Coping Strategies for RAD Parents
- Remember that it’s not your fault
- Do what must be done with confidence
- Forgive yourself
- Find respite care and use it
- Create a good support network
Coping while parenting a child with RAD is tough. If you have a child with Reactive Attachment Disorder, you probably never pictured parenting looking like this. Rather than cuddles and sweet smiles from your child, you deal with violent arguments, swearing, screaming, and damage of your home and possessions. This is far beyond typical tantrums and childish irresponsibility. This is Reactive Attachment Disorder. Parenting a child with RAD is tough, so along with getting professional help, you probably want to remember these five coping strategies for parents of kids with RAD.
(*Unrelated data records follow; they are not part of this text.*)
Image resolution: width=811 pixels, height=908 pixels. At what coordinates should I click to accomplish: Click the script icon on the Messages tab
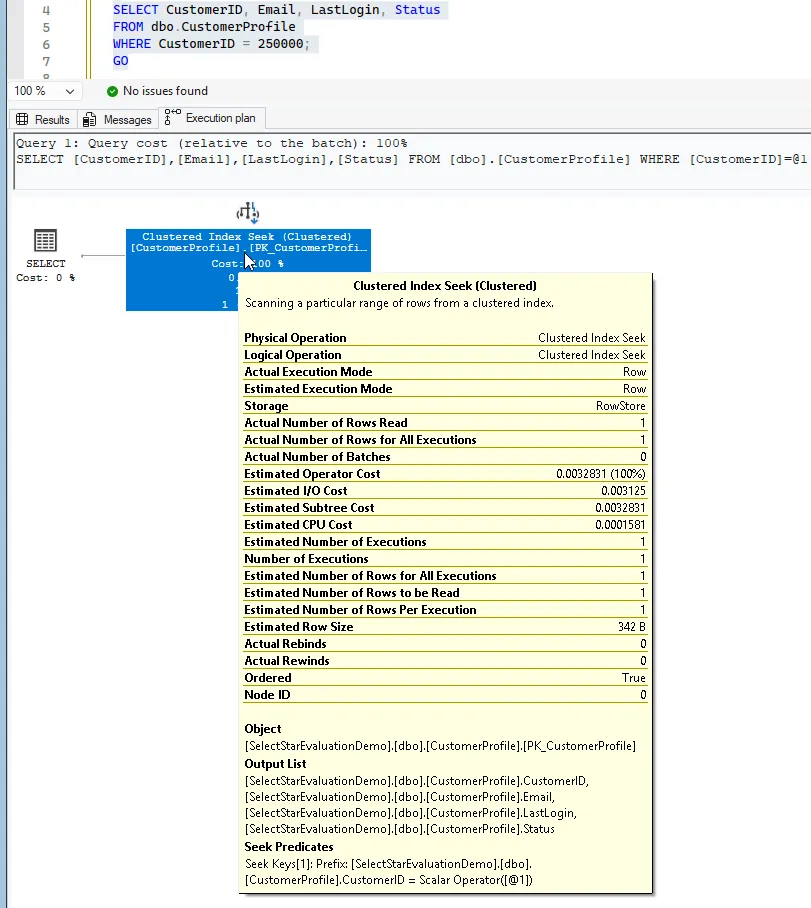click(x=92, y=119)

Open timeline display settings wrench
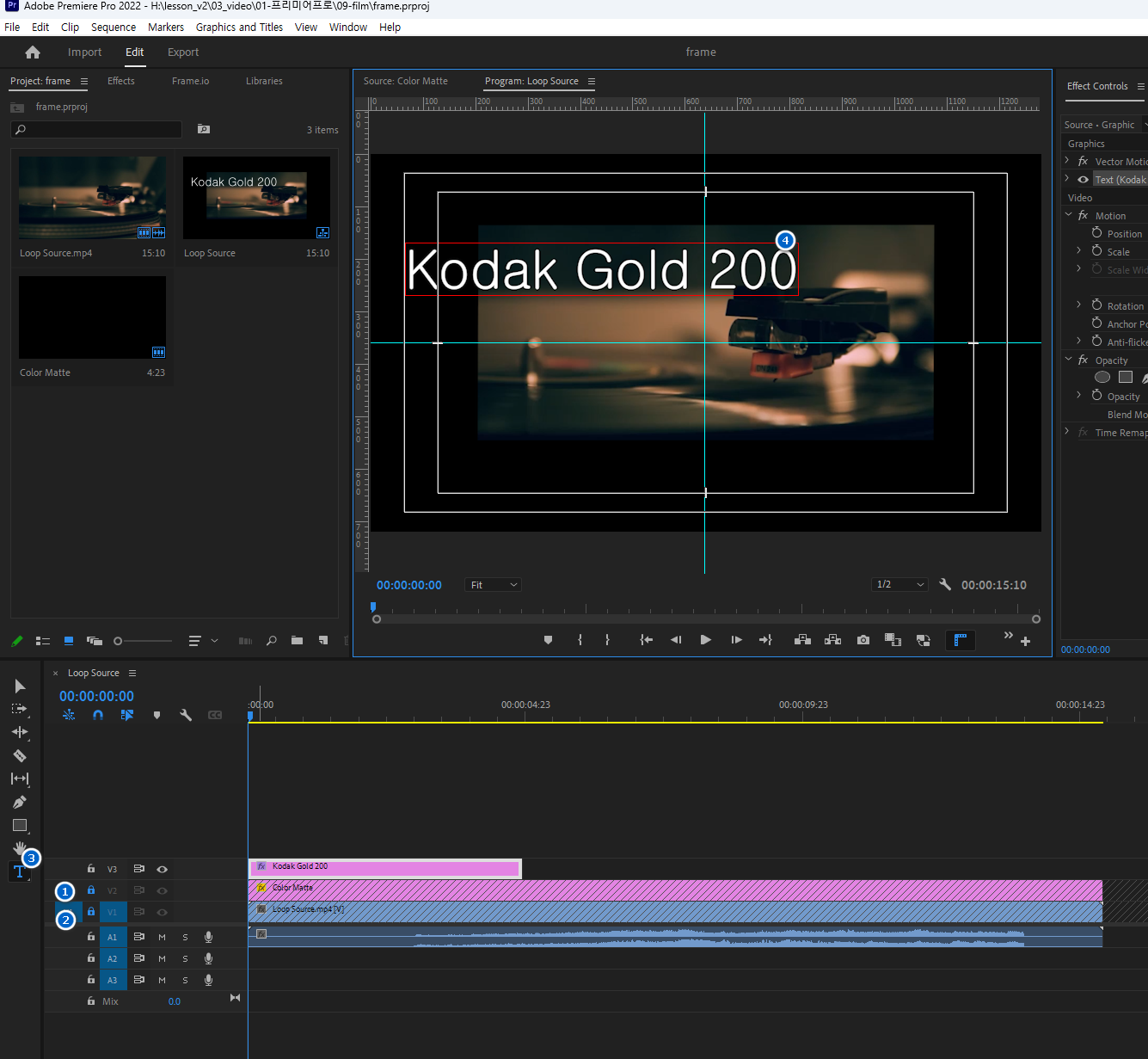coord(186,715)
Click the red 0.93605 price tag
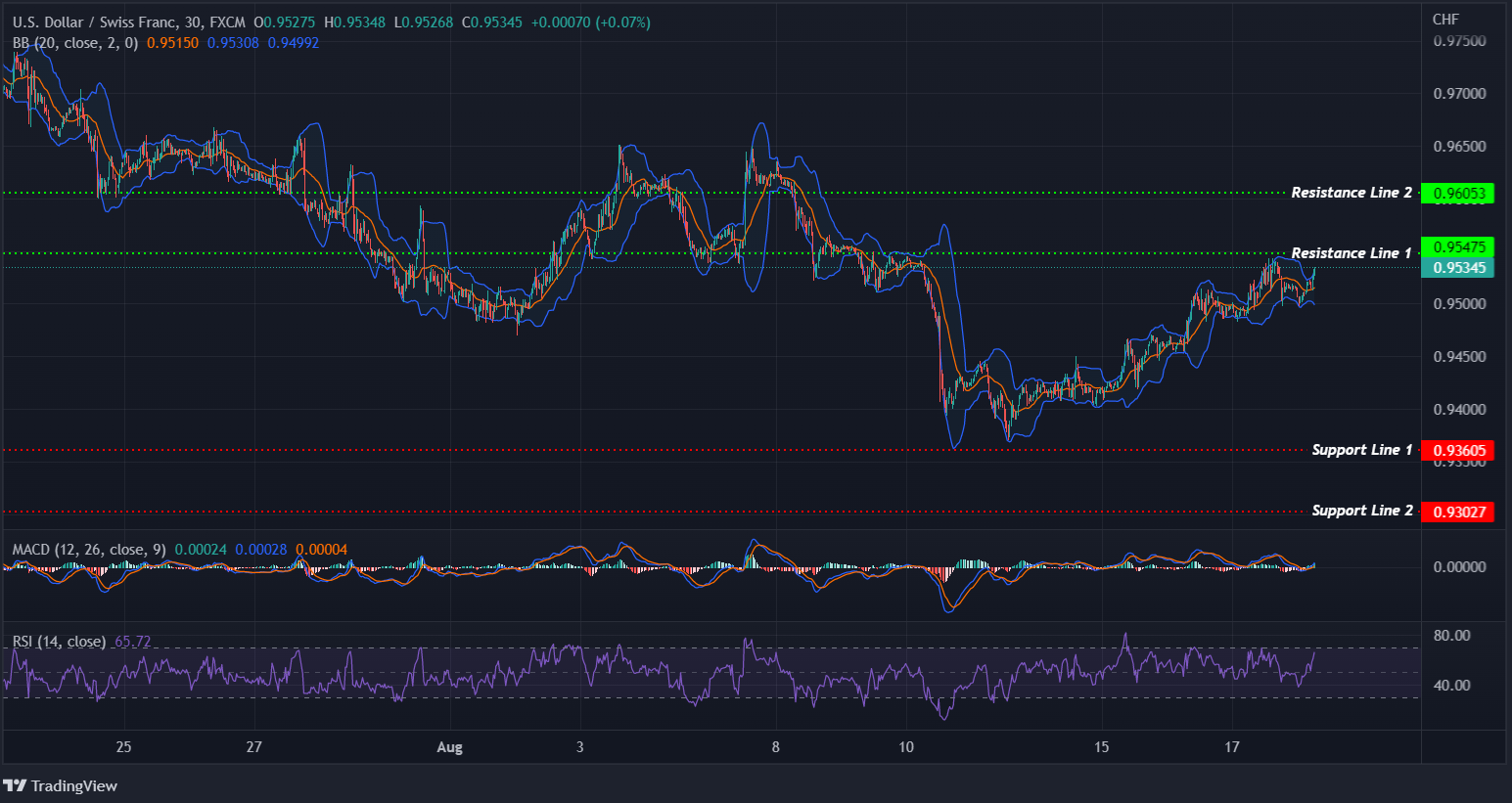 pos(1457,450)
Remember that it’s not your fault
Parenting kids with RAD is tough, but it is not your fault. According to Psychology Today, kids with this disorder are victims of a mental illness, and you did not necessarily cause it. Frequently, this disorder is linked to early childhood trauma, whether in your home or out of your home. Whatever the reason, the best parent on the planet will be challenged by RAD behaviors. Do the best you can and hold your head high. Don’t give into discouragement and depression because your child is very challenging.
Do what must be done with confidence
When you have kids with RAD, you’re going to have to learn to parent with confidence, even if people around you judge you harshly. You know that your child will do better with inflexible limits and unconventional parenting methods. You may be “that” parent, choosing to ignore behaviors in your child while other parents whisper behind your back. Remember that judgy people don’t know what you’re up against, and learn to parent with confidence that you’re going to do the best that you can. Learn to smile and be gracious when people give you unwanted advice, but don’t feel that you owe them an explanation.
There are no perfect parents, and you will make mistakes when you’re parenting a child with Reactive Attachment Disorder. Learn to let go of your mistakes and learn from them. Sometimes you will react badly, but don’t take too much responsibility for your child’s poor behavior. Remember that even a perfect parent would struggle to stay calm and gentle when faced with the behaviors that a RAD child brings into a home. Making a parenting mistake is not the end of the world and will not irreversibly damage your child.
Find respite care and use it
Parenting a kid with RAD is tough and completely draining. You will need time away from this child, even though you love the child so completely. Find respite caregivers who can give you regular breaks from your RAD child. You will need to be able to rest and rejuvenate your mind, your marriage, and your relationships with your other children, and that is okay. Make sure that the respite caregiver knows a bit about RAD and will be willing to follow your directions for what works best for your child. Warn them that “typical” parenting strategies don’t work for RAD children.
Create a support network
Not only will you need respite caregivers to help you implement your coping strategies for parents of kids with RAD, but you will also need an entire support network. You may need someone to call on bad days who will not judge you or your family harshly. Also, you will need an experienced therapist to help you work through the emotional conflicts that parenting such a challenging child brings. Therapy for your child and yourself is non-negotiable when dealing with RAD. Find a support group of other parents with RAD so you can find a friend who can really understand what you are going through.
It takes love like iron to parent a child with Reactive Attachment Disorder, but it is far from impossible. Get professional help for your child, and do what is best for your child and your family. Using these coping strategies for parents of kids with RAD will help you thrive while you are doing the hard work of parenting.